Question 1: Build 20 KNN models with varying K=1,2,3,…..,20 in a loop. Provide a plot
of testing error rate (as a percentage on the y axis) vs. K (x axis). Provide a printout of
your code (Matlab or python). Provide a printout of the plot. Answer the following
questions:
a) Why does testing error rise at high values of K?
b) What is the error rate at the lowest K? Do you expect this to be a reliable
performance estimate? Why?
It was previously announced on multiple occasions that each student is required to
assemble their own dataset compatible with supervised learning based classification
(i.e. a collection of measurements across many samples/instances/subjects that include
a group of interest distinct from the rest of the samples).

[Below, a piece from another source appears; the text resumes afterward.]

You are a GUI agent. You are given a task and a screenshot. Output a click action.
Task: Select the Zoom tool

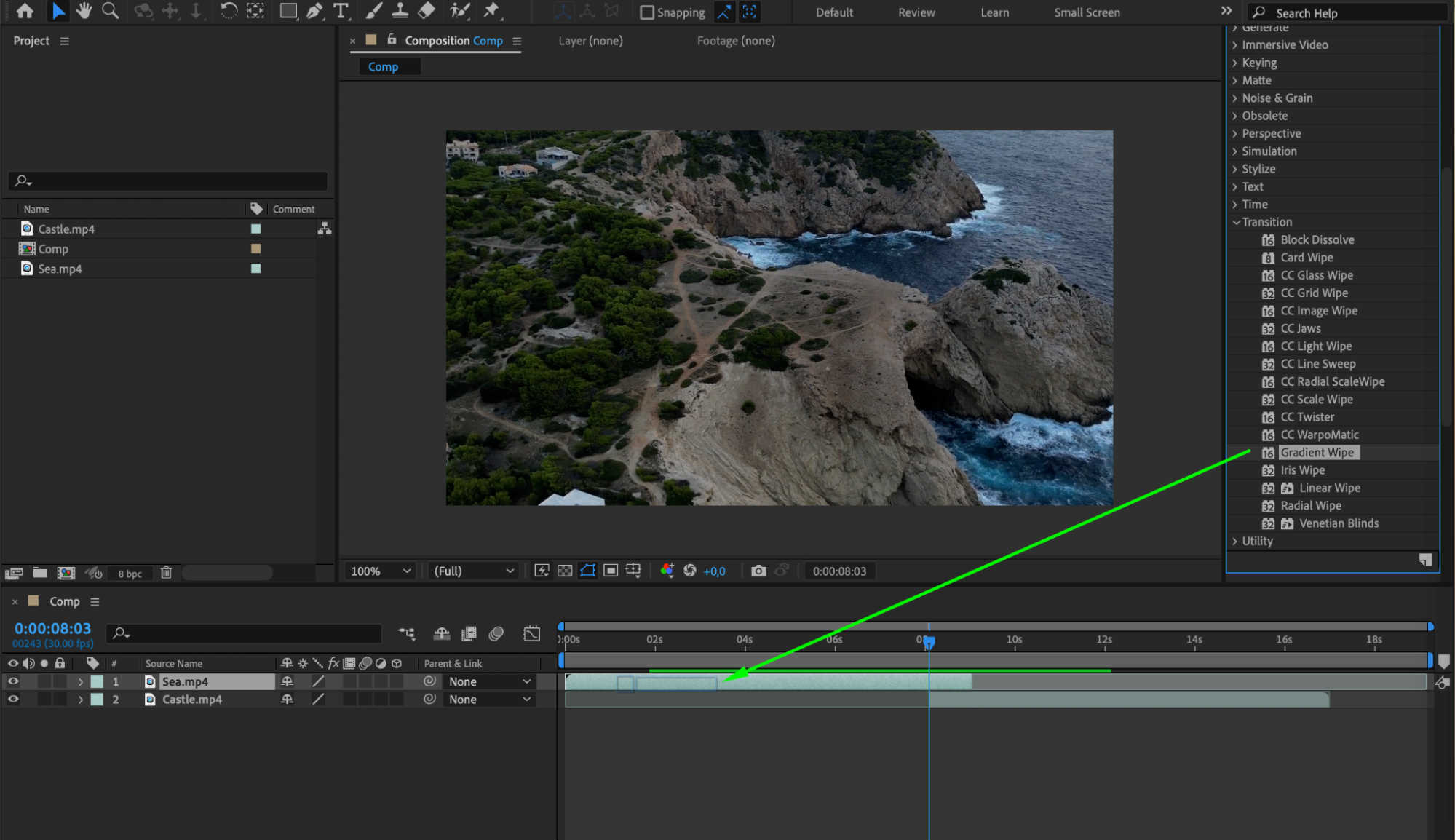tap(110, 11)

Question 2: Describe the dataset you have collected: total number of samples, total
number of measurements, brief description of the measurements included, nature of the
group of interest and what differentiates it from the other samples, sample counts for
your group of interest and sample count for the group not of interest. Write a program
that analyzes each measurement individually. For each measurement, compute Cohen’s
d statistic (the difference between the average value of the group of interest and the
average value of the group not of interest, divided by the standard deviation of the joint
distribution that includes both groups). Provide a printout of the 10 leading
measurements (d statistic furthest from zero), making it clear what those measurements
represent in your dataset (these are the measurements with the most obvious potential
to inform prediction in any given machine learning algorithm). Provide a printout of this
code.
Question 3: Adapt your code from Question 1 to be applied to the dataset that you’ve
organized for yourself. You will need to first randomize your samples into training and
testing subsets, so that you can train your machine learning model as you did in
Question 1 – this only needs to be done once for this question (no repeat validation is
required at this time). Provide a printout of the plot and your code. Answer the following
question: is the profile of K vs. test error rate similar or quite different to the digit
recognition example of Question 1? Elaborate on those similarities/differences – what
about your dataset may have contributed to what you observe in this plot?
Deadline: October 1st, 2019, In class